If $G$ is a group, $|G|=8p^n$, for $n\ge 1$ and $p>7$, $p$-Sylow subgroup is cyclic.
Prove there is a subgroup with every order of $m$ that divides $|G|$.
I thought to prove that $G$ is Abelian and then it exists.
Here $p^n$ is a cyclic $p$-Sylow group so its Abelian.
My problem is to prove that $2$-Sylow group is Abelian.
On
All factors of $8p^n$ are of the form $2^kp^m$, $0 \leq k \leq 3$, $0 \leq m \leq n$. As known, a group of order $p^n$ has subgroup of order $p^m$, $0 \leq m \leq n$. So that handles the factors of form $2^k$, and $p^m$. Now, let $n_p$ denote the number Sylow-$p$ subgroups. Then, $n_p \mid 8$ and $n_p \equiv 1 \pmod{p}$. Since $p>7$, $p>8$. Thus, $n_p=1$, making it a normal subgroup. Since a cyclic group contains a unique subgroup of order dividing the order of the cyclic group, the subgroup of order $p^m$, $0 \leq m \leq n$ is unique in $G$, the original group, making it a normal subgroup as well.

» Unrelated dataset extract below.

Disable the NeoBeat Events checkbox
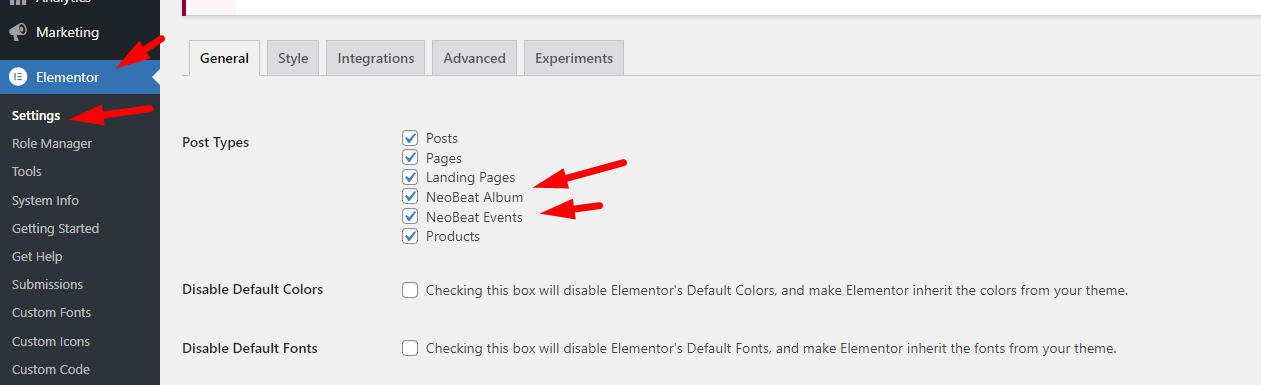 tap(410, 217)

Let $P_m \leq G$ denote the subgroup of order $p^m$. So, $P_mH \leq G$ if $H \leq G$ because $P_m \triangleleft G$. To obtain a subgroup of order $2^kp^m$, let $H \leq G$ such that $|H|=2^k$ and $P_m \leq G$ such that $|P_m|=p^m$. Then $P_mH \leq G$ such that $|P_mH|=2^kp^m$ because $P_m \cap H \leq P_m, H$ so, $|P_m \cap H|=1 \implies |P_mH|=\frac{|P_m||H|}{|P_m \cap H|}=2^kp^m$.
Hint: prove that the Sylow $p$-subgroup is normal and use the fact that a cyclic group $P$ has exactly one subgroup for each order dividing $|P|$. And, of course every group of order $8$ has subgroups of order $1,2,4$ and $8$.